画像辞書生成装置が画像の意味の解析に用いる画像辞書を生成する画像辞書生成方法であって，
ある意味に関する意味ラベルが付与された画像群を学習データとして取得する学習データ取得過程と，
取得した学習データの画像を，画像の特徴量に基づいて複数の領域に分割する領域分割過程と，
前記領域分割過程で得られた学習データの領域群に対して類似する特徴量を持つ領域を統合することによりクラスタリングを行い，クラスタリング結果の領域クラスタの中から，少なくとも領域クラスタにおける領域の数または領域の面積を条件として含む所定の代表領域クラスタの選定条件に基づき，複数個の代表領域クラスタを抽出する代表領域クラスタ抽出過程と，
抽出した各代表領域クラスタに対し，代表領域クラスタに含まれる画像サンプルを学習データとして代表領域クラスタモデルを構築し，構築した代表領域クラスタモデルを表すモデルパラメータを出力する代表領域クラスタモデル学習過程と，
前記各代表領域クラスタモデルの意味に対する重要度を表す重み付け係数を，前記代表領域クラスタに属する領域群の特徴量に基づいて，代表領域クラスモデル毎に算出する重み付け係数算出過程とを有し，
前記学習データの画像群に付与された意味ラベル毎に，前記各代表領域クラスタモデルのモデルパラメータと前記重み付け係数とを画像辞書として格納する
ことを特徴とする画像辞書生成方法。 An image dictionary generation method for generating an image dictionary used by an image dictionary generation device for analyzing the meaning of an image,
A learning data acquisition process for acquiring, as learning data, a group of images with a semantic label related to a certain meaning,
A region dividing process for dividing the acquired learning data image into a plurality of regions based on the feature amount of the image;
Clustering is performed by integrating regions having similar feature quantities with respect to the region group of the learning data obtained in the region dividing process, and at least the number of regions or regions in the region cluster are selected from the region clusters of the clustering result. A representative region cluster extraction process for extracting a plurality of representative region clusters based on a predetermined representative region cluster selection condition including the area of
For each extracted representative region cluster, a representative region cluster model learning process for constructing a representative region cluster model using the image samples included in the representative region cluster as learning data and outputting model parameters representing the constructed representative region cluster model;
A weighting coefficient calculation step for calculating a weighting coefficient representing importance for the meaning of each representative area cluster model for each representative area class model based on a feature amount of the area group belonging to the representative area cluster,
A method for generating an image dictionary, comprising storing, as an image dictionary, model parameters and weighting factors of each representative area cluster model for each semantic label assigned to an image group of the learning data.

前記重み付け係数算出過程では，
前記各代表領域クラスタに属する領域群の領域の数と，該代表領域クラスタに属する領域群の特徴量の分布のばらつきに基づいて，前記領域の数が多いほど重み付け係数の値が大きく，前記ばらつきが大きいほど重み付け係数の値が小さくなるように重み付け係数を算出する
ことを特徴とする請求項３記載の画像辞書生成方法。 In the weighting coefficient calculation process,
Based on the number of regions of the group of regions belonging to each representative region cluster and the variation in the distribution of feature values of the region group belonging to the representative region cluster, the larger the number of regions, the larger the value of the weighting coefficient. The image dictionary generation method according to claim 3, wherein the weighting coefficient is calculated so that the value of the weighting coefficient becomes smaller as the value becomes larger.

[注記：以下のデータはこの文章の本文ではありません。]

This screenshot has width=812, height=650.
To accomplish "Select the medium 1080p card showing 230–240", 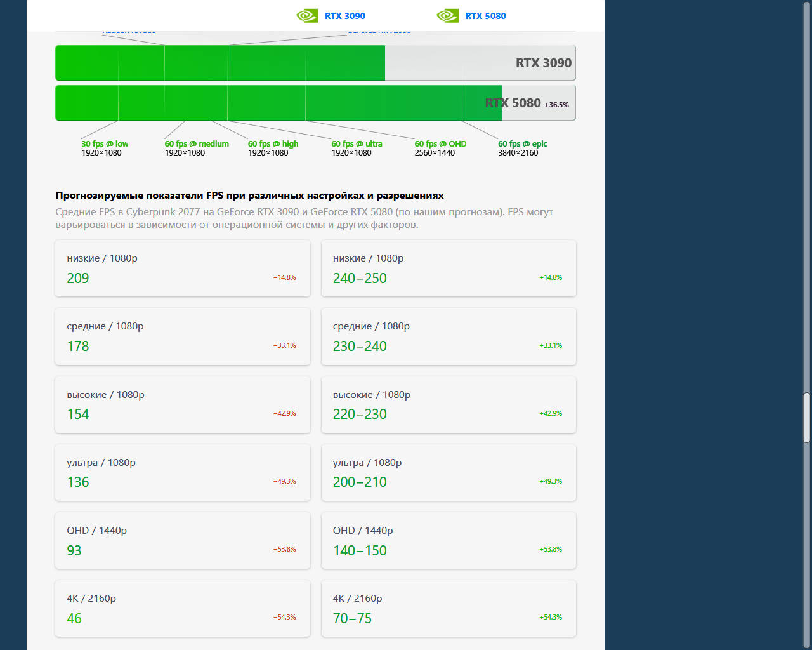I will (449, 336).
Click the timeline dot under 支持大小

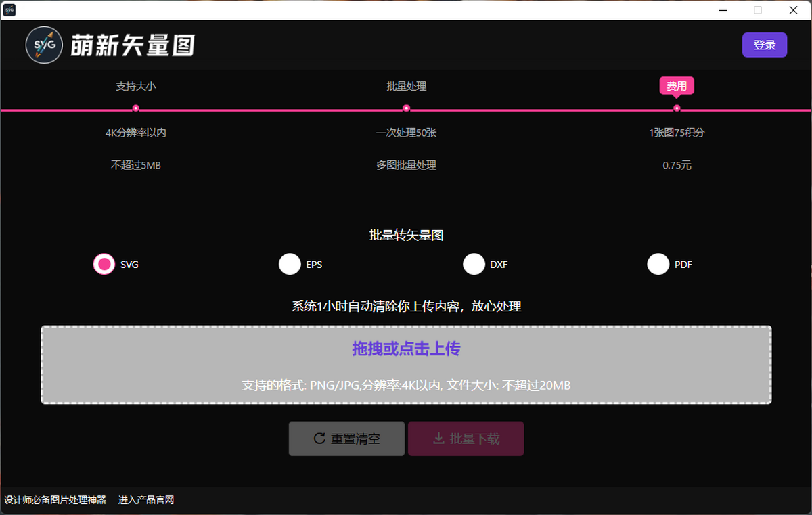click(x=136, y=108)
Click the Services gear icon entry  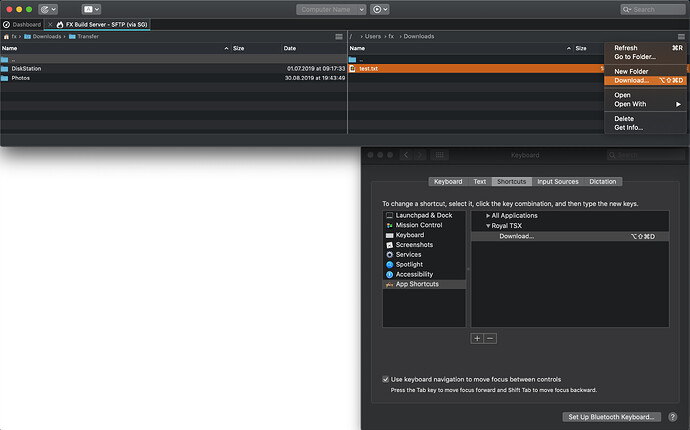[389, 255]

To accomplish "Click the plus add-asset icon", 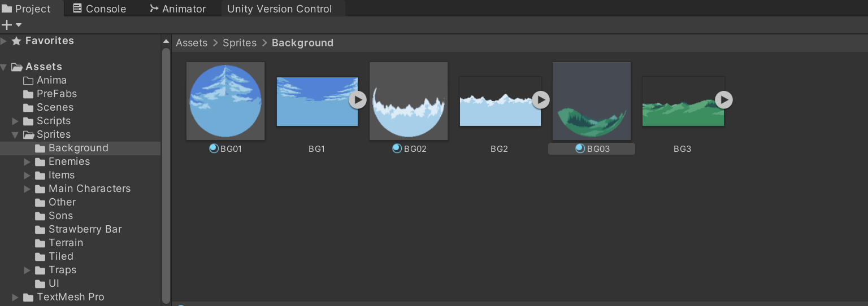I will [x=7, y=25].
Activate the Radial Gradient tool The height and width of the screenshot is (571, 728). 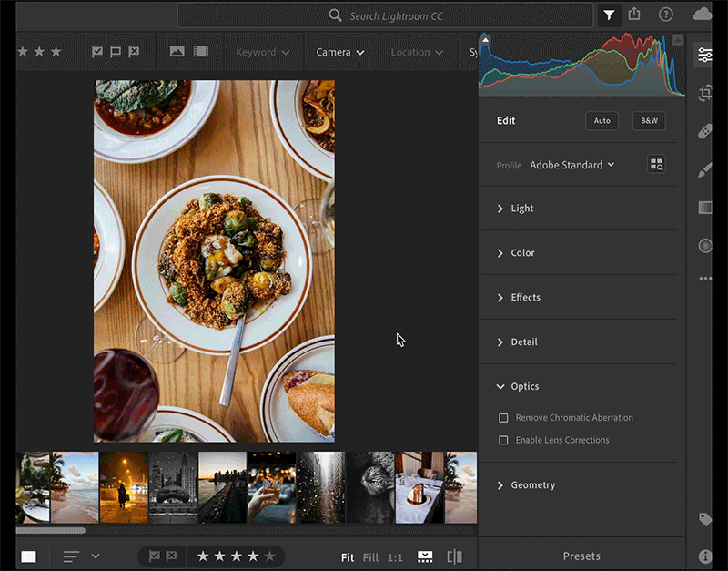pyautogui.click(x=704, y=246)
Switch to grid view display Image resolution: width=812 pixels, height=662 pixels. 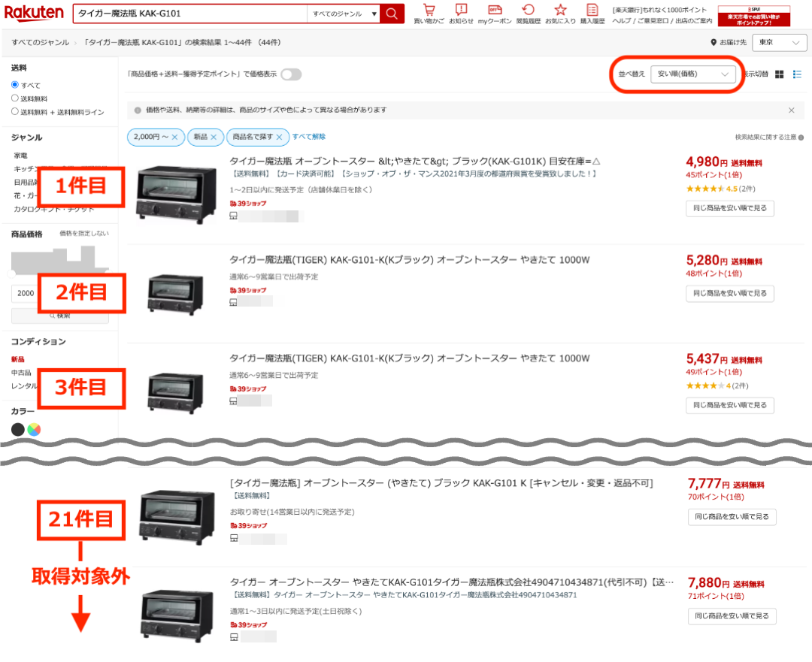click(x=780, y=74)
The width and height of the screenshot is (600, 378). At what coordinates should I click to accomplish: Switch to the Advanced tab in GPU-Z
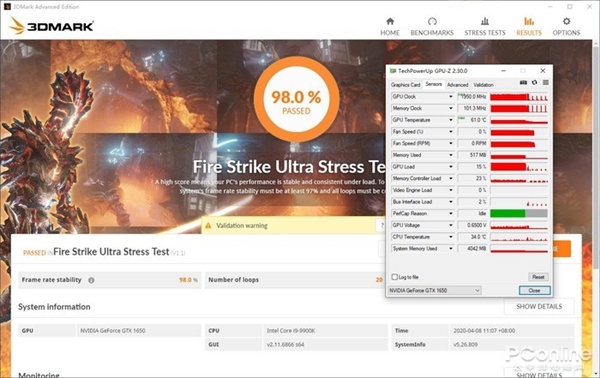(458, 85)
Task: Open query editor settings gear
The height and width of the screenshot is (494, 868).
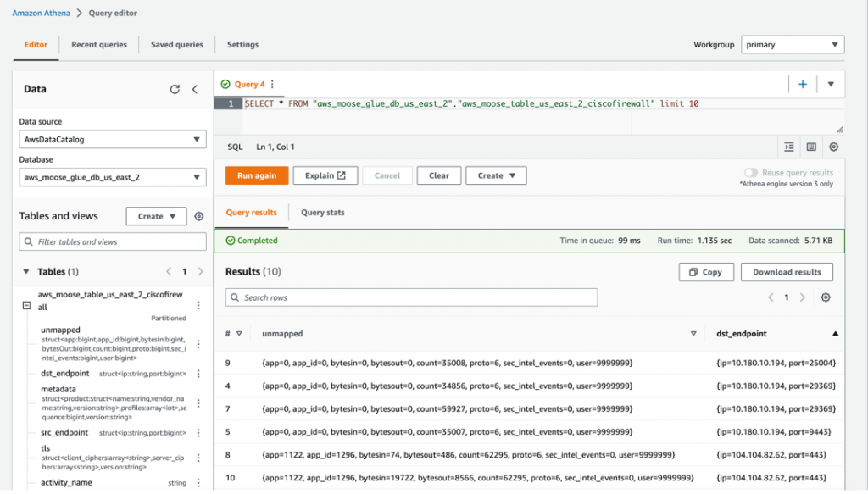Action: 834,147
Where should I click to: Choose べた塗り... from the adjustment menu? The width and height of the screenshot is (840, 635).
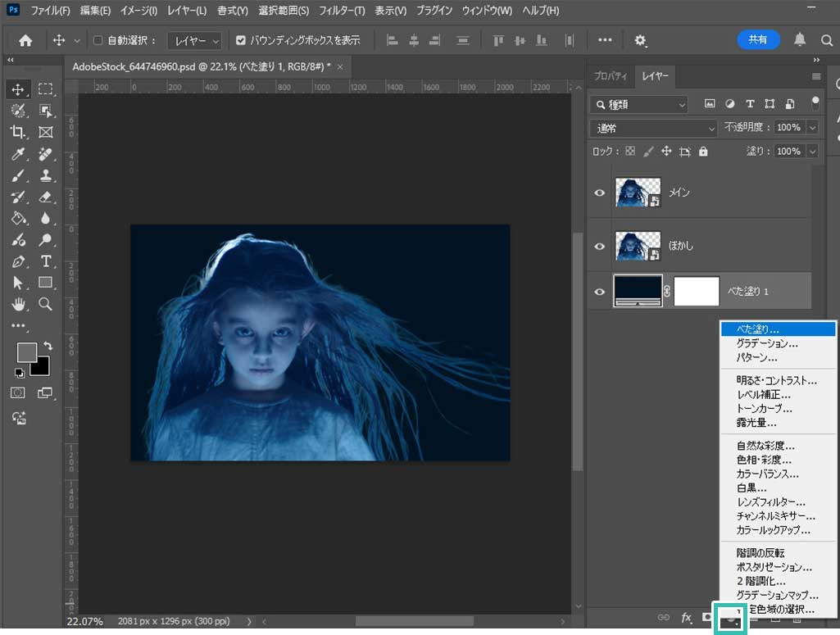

請求項３または請求項４記載の画像辞書生成方法を，コンピュータに実行させるための画像辞書生成プログラム。 An image dictionary generation program for causing a computer to execute the image dictionary generation method according to claim 3 or 4.

請求項５記載の画像辞書生成プログラムを記録したコンピュータ読み取り可能な記録媒体。 A computer-readable recording medium on which the image dictionary generation program according to claim 5 is recorded.